▶ **Task brief**
Repeat each of these records exactly.

▶ **Extracted records**
┌────────

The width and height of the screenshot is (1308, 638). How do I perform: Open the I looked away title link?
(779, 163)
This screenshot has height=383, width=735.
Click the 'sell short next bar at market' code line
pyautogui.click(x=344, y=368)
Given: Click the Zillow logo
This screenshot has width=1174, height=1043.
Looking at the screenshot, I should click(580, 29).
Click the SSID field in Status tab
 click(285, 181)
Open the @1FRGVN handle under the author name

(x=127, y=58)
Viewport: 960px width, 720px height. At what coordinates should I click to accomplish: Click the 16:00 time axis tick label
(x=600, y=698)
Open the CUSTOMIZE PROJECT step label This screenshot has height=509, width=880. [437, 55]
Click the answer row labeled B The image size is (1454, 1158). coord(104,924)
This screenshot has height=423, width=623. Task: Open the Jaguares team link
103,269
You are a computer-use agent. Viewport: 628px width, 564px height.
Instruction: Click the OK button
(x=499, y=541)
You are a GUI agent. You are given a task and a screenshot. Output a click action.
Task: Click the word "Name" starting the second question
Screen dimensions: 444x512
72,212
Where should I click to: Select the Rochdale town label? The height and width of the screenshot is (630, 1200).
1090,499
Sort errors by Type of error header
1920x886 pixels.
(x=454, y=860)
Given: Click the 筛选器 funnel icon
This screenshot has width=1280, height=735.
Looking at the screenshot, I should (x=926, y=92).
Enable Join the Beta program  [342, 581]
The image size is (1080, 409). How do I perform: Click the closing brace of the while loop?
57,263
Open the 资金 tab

└────────

▶ **Result of this task**
The width and height of the screenshot is (1308, 638). How do I perform: Open the I looked away title link?
(779, 163)
This screenshot has height=383, width=735.
Click the 'sell short next bar at market' code line
pyautogui.click(x=344, y=368)
Given: Click the Zillow logo
This screenshot has width=1174, height=1043.
Looking at the screenshot, I should click(580, 29).
Click the SSID field in Status tab
 click(285, 181)
Open the @1FRGVN handle under the author name

(x=127, y=58)
Viewport: 960px width, 720px height. At what coordinates should I click to accomplish: Click the 16:00 time axis tick label
(x=600, y=698)
Open the CUSTOMIZE PROJECT step label This screenshot has height=509, width=880. [437, 55]
Click the answer row labeled B The image size is (1454, 1158). coord(104,924)
This screenshot has height=423, width=623. Task: Open the Jaguares team link
103,269
You are a computer-use agent. Viewport: 628px width, 564px height.
Instruction: Click the OK button
(x=499, y=541)
You are a GUI agent. You are given a task and a screenshot. Output a click action.
Task: Click the word "Name" starting the second question
Screen dimensions: 444x512
72,212
Where should I click to: Select the Rochdale town label? The height and width of the screenshot is (630, 1200).
1090,499
Sort errors by Type of error header
1920x886 pixels.
(x=454, y=860)
Given: Click the 筛选器 funnel icon
This screenshot has width=1280, height=735.
Looking at the screenshot, I should (x=926, y=92).
Enable Join the Beta program  [342, 581]
The image size is (1080, 409). How do I perform: Click the closing brace of the while loop?
57,263
Open the 资金 tab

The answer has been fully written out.